Thursday 7 July 2016

Uber Technologies Inc. has raised $1.15 billion from a new high-yield loan, according to a person familiar with the matter, as the ride-hailing company stockpiles cash to ward off regulatory and competitive threats around the world.

The new leveraged loan, Uber’s first, brings the amount raised in debt and equity to more than $15 billion and helps its existing shareholder base avoid stock dilution.

Uber will pay a yield of about 5% on the leveraged loan, this person said. The Wall Street Journal first reported last month that Uber hired banks to issue debt of up to $2 billion with a yield of 4% to 4.5%.
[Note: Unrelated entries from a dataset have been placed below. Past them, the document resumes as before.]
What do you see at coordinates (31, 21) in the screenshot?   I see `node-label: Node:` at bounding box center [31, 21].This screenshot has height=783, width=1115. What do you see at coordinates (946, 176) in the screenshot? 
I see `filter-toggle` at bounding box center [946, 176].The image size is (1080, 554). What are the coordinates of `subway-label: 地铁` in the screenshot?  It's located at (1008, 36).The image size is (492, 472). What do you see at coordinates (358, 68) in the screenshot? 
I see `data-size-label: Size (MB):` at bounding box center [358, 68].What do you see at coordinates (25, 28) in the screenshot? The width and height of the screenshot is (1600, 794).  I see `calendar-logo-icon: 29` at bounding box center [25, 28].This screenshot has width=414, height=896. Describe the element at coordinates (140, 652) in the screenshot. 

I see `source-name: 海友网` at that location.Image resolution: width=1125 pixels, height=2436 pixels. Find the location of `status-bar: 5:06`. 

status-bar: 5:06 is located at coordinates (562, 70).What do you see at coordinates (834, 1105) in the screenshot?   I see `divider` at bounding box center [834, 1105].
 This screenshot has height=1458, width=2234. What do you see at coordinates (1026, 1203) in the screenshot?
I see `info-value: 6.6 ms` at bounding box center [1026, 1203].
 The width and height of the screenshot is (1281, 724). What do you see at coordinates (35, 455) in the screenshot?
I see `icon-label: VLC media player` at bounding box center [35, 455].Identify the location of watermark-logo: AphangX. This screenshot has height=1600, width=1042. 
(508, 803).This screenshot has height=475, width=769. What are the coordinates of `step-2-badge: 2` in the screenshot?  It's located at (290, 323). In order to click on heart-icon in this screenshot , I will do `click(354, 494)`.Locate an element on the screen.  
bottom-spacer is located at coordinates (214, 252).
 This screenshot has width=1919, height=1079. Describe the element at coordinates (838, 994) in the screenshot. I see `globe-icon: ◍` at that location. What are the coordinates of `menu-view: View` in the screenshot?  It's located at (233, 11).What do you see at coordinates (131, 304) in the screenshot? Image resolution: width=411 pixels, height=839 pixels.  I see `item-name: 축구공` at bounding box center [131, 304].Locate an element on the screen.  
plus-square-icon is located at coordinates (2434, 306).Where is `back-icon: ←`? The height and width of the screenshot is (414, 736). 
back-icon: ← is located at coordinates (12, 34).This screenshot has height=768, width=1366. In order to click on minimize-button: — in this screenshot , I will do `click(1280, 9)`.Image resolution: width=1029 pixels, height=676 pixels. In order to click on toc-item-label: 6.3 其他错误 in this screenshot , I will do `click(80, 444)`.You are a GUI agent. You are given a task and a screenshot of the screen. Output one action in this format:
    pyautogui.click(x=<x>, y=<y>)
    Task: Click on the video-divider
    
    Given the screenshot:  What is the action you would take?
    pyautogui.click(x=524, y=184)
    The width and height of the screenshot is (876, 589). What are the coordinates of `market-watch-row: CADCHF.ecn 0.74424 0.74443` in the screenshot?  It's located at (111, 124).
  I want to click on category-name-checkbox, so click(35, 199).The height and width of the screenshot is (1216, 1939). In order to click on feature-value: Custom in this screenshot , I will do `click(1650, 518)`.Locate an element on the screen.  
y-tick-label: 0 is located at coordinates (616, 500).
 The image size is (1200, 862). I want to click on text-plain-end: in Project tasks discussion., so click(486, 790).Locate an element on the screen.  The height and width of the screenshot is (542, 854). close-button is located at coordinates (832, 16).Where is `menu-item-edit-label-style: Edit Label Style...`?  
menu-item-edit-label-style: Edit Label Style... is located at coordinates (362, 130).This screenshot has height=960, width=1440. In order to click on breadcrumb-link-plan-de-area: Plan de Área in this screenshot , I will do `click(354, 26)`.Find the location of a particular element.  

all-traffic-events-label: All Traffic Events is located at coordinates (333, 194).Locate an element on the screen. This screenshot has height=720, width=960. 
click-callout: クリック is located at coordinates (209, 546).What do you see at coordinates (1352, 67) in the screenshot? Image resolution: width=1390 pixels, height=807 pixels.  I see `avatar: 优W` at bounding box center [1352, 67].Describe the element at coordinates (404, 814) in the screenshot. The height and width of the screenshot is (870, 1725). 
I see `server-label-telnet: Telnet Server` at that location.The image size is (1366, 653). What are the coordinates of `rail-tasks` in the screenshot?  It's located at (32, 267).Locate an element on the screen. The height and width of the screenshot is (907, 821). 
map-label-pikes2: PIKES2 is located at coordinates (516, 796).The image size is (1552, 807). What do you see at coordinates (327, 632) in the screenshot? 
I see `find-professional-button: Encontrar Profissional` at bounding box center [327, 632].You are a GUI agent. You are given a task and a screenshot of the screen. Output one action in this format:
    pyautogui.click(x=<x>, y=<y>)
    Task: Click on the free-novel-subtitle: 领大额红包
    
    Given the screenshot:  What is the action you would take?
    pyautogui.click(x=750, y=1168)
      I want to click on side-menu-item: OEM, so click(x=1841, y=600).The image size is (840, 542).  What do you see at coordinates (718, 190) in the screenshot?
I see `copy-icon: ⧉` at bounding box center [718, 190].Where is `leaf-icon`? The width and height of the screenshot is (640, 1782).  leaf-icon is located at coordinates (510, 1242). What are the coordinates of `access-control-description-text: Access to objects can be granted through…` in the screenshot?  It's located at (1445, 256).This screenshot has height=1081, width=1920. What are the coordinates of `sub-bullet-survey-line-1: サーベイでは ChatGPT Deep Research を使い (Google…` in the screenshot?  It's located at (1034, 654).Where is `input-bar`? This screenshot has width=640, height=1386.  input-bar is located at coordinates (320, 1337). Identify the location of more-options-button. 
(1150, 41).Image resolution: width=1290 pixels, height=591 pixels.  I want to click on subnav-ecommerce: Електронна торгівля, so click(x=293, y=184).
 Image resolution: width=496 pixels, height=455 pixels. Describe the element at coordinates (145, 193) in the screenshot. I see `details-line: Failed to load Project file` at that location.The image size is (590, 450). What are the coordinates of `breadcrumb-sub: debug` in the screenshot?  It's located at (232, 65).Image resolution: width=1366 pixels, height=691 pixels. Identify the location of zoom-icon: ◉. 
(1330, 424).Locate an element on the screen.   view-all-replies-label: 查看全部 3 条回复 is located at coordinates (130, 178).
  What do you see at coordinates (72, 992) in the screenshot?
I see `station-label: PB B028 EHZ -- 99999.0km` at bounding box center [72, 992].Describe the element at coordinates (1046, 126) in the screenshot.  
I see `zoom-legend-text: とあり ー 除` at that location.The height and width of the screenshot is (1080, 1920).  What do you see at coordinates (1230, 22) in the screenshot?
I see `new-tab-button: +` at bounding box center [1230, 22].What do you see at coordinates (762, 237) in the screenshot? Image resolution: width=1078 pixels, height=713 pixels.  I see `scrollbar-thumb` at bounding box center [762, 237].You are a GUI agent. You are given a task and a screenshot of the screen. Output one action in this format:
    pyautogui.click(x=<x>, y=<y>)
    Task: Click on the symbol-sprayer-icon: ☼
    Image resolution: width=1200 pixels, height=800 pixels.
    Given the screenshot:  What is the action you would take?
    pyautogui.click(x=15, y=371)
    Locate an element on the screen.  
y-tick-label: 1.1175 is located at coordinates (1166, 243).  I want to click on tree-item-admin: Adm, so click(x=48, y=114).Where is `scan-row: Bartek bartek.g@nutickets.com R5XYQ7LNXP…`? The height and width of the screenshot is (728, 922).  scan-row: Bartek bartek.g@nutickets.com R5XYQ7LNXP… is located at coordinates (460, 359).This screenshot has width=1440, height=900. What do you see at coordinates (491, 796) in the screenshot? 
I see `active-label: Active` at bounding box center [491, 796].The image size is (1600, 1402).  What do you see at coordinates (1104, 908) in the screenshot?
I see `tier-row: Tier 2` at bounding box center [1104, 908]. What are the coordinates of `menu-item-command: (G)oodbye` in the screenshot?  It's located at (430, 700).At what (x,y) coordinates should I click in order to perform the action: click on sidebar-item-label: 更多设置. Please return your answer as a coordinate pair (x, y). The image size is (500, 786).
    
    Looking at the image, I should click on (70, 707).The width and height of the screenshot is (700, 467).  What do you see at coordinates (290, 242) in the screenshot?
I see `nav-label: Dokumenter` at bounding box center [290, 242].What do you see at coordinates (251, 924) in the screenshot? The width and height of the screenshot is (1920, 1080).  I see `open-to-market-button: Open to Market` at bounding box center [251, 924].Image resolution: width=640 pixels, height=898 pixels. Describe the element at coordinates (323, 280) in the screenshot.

The average yield of new leveraged loans ranges from 3.9% to 5.5%, according to data from S&P Global Market Intelligence LCD. First-time issuers typically pay higher yields.

Uber’s loan was arranged by four banks, with Morgan Stanley leading and Barclays PLC, Citigroup Inc. and Goldman Sachs Group Inc. participating, according to the person.

Uber is getting more creative in seeking out unorthodox sources of capital to fuel its rapid global expansion. The debt deal comes a month after the company closed a $3.5 billion investment from Saudi Arabia’s sovereign-wealth fund, part of the single-largest injection into a venture-backed company of all time.

Uber’s diverse investor sources include venture-capital firms like Benchmark, mutual funds such as Fidelity Investments, and the Saudi and Qatari governments. The startup last year worked with Goldman Sachs Group Inc. to raise $1.6 billion in convertible debt from the bank’s wealthy clients.

By issuing debt rather than equity, Uber helps its shareholders preserve their stakes in the company. Uber Chief Executive Travis Kalanick has indicated the company is unlikely to go public for at least another year.

Startup technology companies rarely tap the leveraged-loan market because institutional investors usually reject borrowing requests from companies like Uber that lose money. Unlike stock pickers, who often buy on expectations of growth, debt investors focus on a company’s ability to generate the cash it needs to repay obligations.